Okay, I wouldn’t say that I am exactly where I was two years ago, but there have been sightings of braids on occasion. For those of you unsure of my reference, let’s just say that running brings out my inner Disney character when I finally get my groove back.
The end of June will mark two years since I have run a race or any substantial amount of miles for that matter. Honestly, I wasn’t sure if I wanted to run again. I had almost written it off completely when my doctor asked me last fall if I was back to doing everything I had done before my cancer. I had been lamenting the fact that I didn’t feel myself, I was tired and that I hated the medication that I had to take. I was whining about where I was in this whole process when she posed the question about what I “wasn’t” doing. I told her I wasn’t running and I cried. I was so annoyed with myself because I had told myself I didn’t even want to run anymore so why was I getting emotional?

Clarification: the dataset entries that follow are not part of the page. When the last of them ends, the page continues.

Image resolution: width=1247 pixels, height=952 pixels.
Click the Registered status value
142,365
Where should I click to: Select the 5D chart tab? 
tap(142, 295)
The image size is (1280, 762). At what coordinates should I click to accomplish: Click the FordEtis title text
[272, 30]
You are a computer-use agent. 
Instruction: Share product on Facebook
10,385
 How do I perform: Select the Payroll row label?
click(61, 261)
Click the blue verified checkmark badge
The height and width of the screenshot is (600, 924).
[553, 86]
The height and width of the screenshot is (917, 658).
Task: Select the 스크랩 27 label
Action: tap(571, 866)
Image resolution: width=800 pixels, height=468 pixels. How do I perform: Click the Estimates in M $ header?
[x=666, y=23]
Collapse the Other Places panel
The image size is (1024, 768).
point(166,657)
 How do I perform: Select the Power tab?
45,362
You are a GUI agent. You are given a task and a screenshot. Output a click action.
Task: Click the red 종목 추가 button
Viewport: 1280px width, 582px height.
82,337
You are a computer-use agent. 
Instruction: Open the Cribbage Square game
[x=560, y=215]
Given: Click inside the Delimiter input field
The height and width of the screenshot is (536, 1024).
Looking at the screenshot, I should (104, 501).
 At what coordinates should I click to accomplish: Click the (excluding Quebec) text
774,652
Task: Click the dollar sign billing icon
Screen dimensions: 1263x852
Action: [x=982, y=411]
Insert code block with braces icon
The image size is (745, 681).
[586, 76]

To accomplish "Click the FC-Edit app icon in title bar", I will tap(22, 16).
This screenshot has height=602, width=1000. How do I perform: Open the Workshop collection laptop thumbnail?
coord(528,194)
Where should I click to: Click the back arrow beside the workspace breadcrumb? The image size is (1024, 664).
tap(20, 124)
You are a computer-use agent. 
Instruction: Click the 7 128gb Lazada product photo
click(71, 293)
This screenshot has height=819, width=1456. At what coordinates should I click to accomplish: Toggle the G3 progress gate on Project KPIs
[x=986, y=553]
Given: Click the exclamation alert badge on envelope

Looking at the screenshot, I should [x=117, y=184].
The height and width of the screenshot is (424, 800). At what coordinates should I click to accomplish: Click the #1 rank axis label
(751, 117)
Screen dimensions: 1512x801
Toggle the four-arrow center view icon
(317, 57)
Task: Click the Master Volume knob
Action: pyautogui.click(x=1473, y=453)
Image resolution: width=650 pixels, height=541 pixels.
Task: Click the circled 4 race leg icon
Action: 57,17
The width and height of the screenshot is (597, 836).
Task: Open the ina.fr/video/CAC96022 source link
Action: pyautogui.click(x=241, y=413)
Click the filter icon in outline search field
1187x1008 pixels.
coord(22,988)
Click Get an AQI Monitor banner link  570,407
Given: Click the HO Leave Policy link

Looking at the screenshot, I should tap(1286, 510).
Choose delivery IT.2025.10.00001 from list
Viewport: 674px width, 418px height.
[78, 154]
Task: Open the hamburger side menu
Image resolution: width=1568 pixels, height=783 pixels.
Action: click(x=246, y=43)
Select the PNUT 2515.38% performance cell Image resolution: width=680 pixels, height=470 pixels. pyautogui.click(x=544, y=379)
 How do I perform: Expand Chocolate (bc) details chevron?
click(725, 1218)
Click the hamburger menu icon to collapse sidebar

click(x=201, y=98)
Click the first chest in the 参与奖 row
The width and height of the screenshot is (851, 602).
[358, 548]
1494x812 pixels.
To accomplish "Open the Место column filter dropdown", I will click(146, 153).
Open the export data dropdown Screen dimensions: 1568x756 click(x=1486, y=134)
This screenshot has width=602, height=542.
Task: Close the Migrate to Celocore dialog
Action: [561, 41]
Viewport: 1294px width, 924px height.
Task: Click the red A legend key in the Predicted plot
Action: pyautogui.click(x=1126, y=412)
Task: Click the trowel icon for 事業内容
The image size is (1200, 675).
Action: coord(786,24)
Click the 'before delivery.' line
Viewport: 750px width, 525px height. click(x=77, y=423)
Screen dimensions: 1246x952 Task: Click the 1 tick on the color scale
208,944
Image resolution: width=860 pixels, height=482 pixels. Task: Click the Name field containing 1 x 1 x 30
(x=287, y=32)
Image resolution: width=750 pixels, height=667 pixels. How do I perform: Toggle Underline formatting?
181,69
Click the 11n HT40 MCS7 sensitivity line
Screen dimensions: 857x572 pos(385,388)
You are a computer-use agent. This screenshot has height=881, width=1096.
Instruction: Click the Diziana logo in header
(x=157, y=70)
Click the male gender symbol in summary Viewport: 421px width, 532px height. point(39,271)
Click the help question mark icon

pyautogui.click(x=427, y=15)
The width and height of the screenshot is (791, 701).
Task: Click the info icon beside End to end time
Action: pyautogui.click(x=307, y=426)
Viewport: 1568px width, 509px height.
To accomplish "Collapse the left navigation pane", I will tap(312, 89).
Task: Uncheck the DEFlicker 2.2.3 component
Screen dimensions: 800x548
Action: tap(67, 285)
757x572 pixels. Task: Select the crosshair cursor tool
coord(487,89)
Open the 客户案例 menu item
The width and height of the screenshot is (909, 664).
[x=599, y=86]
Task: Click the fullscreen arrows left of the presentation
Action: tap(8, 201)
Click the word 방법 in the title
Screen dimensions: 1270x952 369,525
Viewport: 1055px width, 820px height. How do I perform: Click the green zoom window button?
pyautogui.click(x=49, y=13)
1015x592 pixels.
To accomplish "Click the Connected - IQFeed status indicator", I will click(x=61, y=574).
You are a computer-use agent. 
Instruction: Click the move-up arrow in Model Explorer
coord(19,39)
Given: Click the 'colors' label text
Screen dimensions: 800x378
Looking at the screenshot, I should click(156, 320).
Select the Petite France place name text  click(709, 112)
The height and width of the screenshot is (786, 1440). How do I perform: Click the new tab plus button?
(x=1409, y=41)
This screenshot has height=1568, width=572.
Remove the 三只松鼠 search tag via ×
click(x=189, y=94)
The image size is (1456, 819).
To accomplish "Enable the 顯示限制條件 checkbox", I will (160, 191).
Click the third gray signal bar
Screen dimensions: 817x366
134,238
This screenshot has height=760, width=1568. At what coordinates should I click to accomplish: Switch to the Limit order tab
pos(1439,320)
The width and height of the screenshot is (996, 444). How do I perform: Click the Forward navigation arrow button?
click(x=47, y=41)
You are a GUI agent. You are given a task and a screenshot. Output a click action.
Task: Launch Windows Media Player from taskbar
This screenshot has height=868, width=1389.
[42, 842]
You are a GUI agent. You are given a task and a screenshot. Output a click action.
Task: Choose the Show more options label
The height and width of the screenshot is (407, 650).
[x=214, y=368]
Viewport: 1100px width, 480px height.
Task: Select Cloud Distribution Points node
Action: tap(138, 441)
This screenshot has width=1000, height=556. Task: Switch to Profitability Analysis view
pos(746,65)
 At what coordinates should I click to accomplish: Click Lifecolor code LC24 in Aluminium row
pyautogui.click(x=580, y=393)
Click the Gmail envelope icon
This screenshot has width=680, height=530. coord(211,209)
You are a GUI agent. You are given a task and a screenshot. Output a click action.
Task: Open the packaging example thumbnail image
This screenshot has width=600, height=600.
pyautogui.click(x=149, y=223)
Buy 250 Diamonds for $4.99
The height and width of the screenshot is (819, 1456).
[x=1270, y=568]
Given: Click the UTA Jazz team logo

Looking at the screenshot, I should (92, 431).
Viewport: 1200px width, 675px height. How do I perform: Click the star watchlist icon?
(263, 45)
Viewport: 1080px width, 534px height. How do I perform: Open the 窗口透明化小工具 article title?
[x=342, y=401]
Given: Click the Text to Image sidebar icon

I have sat in the discomfort of that conversation for months. I told myself that walking was better for me and that I had no desire to run. It wasn’t until I watched a movie called, “Brittany Runs a Marathon” during quarantine that I felt it. That tiny little spark deep inside that made me want to run again. Each time she laced up her shoes, I felt my heart beat a little faster. The next day I started doing intervals of running and walking on the treadmill. It wasn’t fun and there was no spark, but I have kept at it 3 times each week.
A month later, I can run a little longer, a little faster and the spark is returning. I am starting to look forward to my runs once again, and while I am open to the possibility of wanting more, I am content with where I am. This feels like me. This feels normal. This feels like I have reclaimed my body and that feels like victory, healing, recovery and hope all wrapped into a very slow 3 miles.